Anti-Forever Wild Bill Advances in House
On Wednesday, the House State Government Committee passed a revised version of HB 362. This bill calls for a constitutional amendment to require the Forever Wild Land Trust to pay property taxes on lands purchased through the program. Currently these lands are exempt from property taxes, as are all lands owned by the state. The bill’s sponsor, Rep. Mark Tuggle (R-Alexander City) introduced a substitute during the committee meeting that provides for these taxes to be paid from the Forever Wild Stewardship Fund in the event the program is not reauthorized in 2032. The stewardship fund was set up through the initial passage of Forever Wild to ensure the program was self-sustaining in perpetuity. Funds are deposited into the stewardship fund each time a piece of property is purchased so that money is available for maintenance of purchased lands. If these funds are used to pay property taxes before the cost of maintaining those lands, it jeopardizes the sustainability of the program.
The only members of the committee to vote “No” on HB 362 were Rep. Chris Pringle (R-Mobile) and Rep. Harry Shiver (R-Stockton). The other twelve committee members all voted “Yes” despite receiving more than 300 emails each from voters like you asking them to protect Forever Wild.
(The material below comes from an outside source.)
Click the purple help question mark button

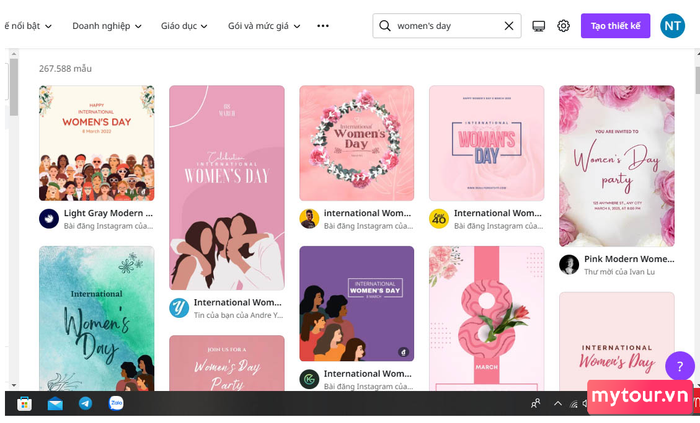pyautogui.click(x=680, y=366)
The House will be back in session on Tuesday, February 13, and we will be watching closely to see if they take up HB 362 for consideration. Ask your state legislators to vote NO on HB 362 so we can preserve our state’s public lands!
The Forever Wild Land Trust board held its quarterly meeting on Thursday, providing a prime chance to see the program’s value. Landowners and community members from around the state came to Montgomery to advocate for new acquisitions by the program and to give examples of the its impact. A representative from the Tannehill Ironworks State Park spoke in favor of adding a new tract adjacent to the park, where it will be used to extend trails that are currently used by mountain bikers from across the country. “If you go to the Alabama Visitors Bureau,” he noted, “the #1 thing people are interested in is trails.”
A member of the Village Point Foundation in Daphne spoke in favor of a new addition in the D’Olive Creek area, which would provide public access to a boat launch and a connection to a popular existing park as well as habitat conservation and beneficial stormwater drainage. This sort of project is a great example of how public lands can be helpful for our environment, our economy, and our communities.
It’s clear that Alabamians care about Forever Wild and appreciate what it brings to our state. As the legislative session progresses we will keep you up-to-date on any bill that threatens our public lands and ask you to speak up at strategic moments to advocate for our state.